→ **Problem to work on**:
Copy out the entries from the line containing "has height=1171, width=989." through the line containing "pos(481,173)", both lines included, and give only those lines. Keep every line, but multiply each coordinate in the answers by 0.5 and round to whole numbers, with halves rounded up; all other numbers stay as they are.

→ **Exercise material**:

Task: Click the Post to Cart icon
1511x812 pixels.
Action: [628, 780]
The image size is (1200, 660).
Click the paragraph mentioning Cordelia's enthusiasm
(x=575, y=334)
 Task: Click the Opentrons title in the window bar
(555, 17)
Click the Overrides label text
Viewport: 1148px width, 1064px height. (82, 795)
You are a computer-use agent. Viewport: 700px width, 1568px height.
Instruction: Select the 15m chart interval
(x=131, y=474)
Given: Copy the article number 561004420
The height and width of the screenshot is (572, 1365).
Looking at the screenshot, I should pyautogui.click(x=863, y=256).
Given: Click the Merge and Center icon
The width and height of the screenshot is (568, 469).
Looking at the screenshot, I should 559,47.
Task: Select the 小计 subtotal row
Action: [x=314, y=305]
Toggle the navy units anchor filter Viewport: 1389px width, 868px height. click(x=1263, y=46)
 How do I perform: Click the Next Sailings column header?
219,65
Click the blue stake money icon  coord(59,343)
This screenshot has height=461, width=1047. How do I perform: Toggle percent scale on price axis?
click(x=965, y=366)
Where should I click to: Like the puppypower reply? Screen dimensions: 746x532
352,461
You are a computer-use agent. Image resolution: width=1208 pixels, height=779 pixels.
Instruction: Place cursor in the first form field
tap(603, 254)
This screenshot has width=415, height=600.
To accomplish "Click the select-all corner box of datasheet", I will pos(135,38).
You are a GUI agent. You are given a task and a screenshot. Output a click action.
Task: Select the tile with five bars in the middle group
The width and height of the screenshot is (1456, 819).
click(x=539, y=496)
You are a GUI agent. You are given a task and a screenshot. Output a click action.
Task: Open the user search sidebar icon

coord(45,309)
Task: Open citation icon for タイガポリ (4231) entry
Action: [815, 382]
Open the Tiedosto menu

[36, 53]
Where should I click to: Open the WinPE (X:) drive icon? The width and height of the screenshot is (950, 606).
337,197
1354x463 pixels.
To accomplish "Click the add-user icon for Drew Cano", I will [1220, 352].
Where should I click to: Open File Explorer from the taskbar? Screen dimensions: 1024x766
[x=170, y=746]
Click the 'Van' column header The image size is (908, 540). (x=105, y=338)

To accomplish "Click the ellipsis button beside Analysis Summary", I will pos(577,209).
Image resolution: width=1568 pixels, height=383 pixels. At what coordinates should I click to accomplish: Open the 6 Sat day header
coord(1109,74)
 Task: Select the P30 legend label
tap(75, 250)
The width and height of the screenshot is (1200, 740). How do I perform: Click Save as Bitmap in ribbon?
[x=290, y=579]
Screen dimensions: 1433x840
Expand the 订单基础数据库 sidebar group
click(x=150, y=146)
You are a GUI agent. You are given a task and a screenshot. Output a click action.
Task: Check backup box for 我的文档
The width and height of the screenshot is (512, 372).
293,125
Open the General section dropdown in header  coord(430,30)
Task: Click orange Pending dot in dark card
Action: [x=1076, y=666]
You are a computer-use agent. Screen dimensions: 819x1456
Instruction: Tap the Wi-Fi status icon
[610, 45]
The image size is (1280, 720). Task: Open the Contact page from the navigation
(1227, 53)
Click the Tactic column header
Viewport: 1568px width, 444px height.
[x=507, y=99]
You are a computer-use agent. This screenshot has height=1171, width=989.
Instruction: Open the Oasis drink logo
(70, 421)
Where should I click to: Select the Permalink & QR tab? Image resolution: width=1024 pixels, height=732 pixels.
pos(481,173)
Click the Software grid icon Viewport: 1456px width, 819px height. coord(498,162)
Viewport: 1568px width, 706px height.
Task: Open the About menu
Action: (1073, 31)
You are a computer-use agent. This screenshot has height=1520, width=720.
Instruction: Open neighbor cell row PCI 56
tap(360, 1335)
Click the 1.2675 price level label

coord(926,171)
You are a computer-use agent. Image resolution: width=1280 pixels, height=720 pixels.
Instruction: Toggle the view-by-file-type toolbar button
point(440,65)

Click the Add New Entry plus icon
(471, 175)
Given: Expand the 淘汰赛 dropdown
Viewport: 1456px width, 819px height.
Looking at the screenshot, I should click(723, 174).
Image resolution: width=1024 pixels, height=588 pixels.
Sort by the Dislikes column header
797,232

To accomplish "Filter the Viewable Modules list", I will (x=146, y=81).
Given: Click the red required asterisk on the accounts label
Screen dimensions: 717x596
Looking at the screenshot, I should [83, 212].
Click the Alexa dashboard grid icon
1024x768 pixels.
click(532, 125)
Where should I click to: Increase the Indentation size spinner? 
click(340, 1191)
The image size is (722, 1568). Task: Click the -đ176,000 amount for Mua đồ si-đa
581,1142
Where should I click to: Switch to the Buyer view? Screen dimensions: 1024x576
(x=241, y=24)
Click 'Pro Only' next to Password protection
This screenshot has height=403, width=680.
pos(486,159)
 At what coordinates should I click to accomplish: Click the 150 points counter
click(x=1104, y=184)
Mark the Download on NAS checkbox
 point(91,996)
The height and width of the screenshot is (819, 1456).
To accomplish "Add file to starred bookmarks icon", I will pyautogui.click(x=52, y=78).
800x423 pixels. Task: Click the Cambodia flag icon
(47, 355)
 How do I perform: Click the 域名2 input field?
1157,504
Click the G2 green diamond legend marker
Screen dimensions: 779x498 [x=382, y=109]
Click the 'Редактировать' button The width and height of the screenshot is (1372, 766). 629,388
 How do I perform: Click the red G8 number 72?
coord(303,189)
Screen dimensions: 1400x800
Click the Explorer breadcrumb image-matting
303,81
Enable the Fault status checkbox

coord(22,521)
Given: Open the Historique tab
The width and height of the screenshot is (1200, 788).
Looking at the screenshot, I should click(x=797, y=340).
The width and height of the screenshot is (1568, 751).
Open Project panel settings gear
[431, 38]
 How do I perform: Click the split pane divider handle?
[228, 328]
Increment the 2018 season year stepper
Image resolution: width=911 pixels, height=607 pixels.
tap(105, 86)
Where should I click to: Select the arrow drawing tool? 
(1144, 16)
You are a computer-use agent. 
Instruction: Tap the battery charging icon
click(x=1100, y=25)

→ **Exercise response**:
You are a computer-use agent. This screenshot has height=1171, width=989.
Instruction: Open the Oasis drink logo
(35, 211)
Where should I click to: Select the Permalink & QR tab? Image resolution: width=1024 pixels, height=732 pixels.
pos(241,87)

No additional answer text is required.